┌──

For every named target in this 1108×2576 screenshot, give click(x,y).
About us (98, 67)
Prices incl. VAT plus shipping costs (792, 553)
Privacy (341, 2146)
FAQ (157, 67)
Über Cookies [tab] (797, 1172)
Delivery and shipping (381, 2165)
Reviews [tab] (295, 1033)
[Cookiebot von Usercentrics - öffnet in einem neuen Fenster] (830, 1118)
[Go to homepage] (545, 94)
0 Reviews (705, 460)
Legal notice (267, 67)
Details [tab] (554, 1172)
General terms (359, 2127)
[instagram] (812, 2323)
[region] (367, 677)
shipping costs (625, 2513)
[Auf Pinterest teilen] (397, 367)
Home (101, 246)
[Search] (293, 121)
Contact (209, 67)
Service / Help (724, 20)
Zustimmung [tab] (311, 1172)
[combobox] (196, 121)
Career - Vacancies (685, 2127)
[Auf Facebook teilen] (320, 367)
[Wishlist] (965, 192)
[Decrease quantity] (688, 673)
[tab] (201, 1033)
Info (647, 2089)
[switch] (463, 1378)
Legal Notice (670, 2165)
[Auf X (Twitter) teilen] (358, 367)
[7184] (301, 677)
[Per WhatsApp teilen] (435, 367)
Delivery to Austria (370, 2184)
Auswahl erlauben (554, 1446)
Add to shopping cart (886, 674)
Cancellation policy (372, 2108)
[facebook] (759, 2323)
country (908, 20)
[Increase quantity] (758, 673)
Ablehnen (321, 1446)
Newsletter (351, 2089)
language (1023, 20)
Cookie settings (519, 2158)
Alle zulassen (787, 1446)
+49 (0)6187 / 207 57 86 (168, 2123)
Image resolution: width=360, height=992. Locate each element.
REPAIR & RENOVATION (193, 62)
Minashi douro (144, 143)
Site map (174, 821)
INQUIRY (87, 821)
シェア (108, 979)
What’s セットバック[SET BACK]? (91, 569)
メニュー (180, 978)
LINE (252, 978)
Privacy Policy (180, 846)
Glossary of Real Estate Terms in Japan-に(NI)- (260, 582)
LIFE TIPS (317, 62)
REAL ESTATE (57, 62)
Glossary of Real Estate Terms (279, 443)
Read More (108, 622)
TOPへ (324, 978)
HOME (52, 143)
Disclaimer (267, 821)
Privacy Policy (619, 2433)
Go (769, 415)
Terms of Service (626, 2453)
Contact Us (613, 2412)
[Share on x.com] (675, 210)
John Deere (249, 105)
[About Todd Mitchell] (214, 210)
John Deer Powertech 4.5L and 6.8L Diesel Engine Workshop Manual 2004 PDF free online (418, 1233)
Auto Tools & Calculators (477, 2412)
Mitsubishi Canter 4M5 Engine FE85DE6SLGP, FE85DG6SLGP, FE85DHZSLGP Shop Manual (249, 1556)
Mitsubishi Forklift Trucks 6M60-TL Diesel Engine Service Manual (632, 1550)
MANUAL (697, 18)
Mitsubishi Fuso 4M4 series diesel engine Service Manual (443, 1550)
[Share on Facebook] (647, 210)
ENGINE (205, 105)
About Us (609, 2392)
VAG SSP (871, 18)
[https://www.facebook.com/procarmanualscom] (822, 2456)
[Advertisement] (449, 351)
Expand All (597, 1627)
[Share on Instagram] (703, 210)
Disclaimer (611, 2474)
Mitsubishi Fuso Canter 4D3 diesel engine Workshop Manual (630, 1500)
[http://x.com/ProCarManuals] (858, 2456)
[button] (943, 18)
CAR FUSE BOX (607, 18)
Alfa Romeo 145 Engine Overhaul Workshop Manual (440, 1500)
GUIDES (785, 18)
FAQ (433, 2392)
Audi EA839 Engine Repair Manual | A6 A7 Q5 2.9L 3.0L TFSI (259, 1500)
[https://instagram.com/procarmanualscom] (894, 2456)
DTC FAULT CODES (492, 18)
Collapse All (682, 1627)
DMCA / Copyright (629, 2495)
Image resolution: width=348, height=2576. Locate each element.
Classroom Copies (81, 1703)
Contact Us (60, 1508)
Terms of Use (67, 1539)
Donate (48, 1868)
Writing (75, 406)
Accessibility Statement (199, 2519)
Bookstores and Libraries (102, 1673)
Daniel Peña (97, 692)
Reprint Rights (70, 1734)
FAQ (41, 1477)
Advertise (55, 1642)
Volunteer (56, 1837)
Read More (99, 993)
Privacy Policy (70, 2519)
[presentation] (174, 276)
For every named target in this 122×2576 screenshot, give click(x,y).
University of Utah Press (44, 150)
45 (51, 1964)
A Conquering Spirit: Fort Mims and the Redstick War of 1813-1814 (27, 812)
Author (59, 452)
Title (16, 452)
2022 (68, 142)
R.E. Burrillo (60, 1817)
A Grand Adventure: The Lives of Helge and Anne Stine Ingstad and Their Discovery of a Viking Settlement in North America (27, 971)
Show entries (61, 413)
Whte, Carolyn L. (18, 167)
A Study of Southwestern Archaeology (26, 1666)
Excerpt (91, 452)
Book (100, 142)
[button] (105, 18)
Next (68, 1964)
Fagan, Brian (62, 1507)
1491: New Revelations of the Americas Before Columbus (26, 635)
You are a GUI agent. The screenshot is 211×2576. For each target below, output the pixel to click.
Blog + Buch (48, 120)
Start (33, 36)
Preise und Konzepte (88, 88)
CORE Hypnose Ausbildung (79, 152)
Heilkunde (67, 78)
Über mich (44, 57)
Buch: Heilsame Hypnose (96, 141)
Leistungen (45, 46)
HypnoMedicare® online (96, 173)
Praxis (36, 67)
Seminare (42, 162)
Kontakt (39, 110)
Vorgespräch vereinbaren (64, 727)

└──

INSTRUCTIONS FOR THE TASK — Repeat the material above exactly, beginning with its first line and ending with the line that holds "[Go to homepage] (545, 94)", and leave out everything else.

EXERCISE RESPONSE —
For every named target in this 1108×2576 screenshot, give click(x,y).
About us (98, 67)
Prices incl. VAT plus shipping costs (792, 553)
Privacy (341, 2146)
FAQ (157, 67)
Über Cookies [tab] (797, 1172)
Delivery and shipping (381, 2165)
Reviews [tab] (295, 1033)
[Cookiebot von Usercentrics - öffnet in einem neuen Fenster] (830, 1118)
[Go to homepage] (545, 94)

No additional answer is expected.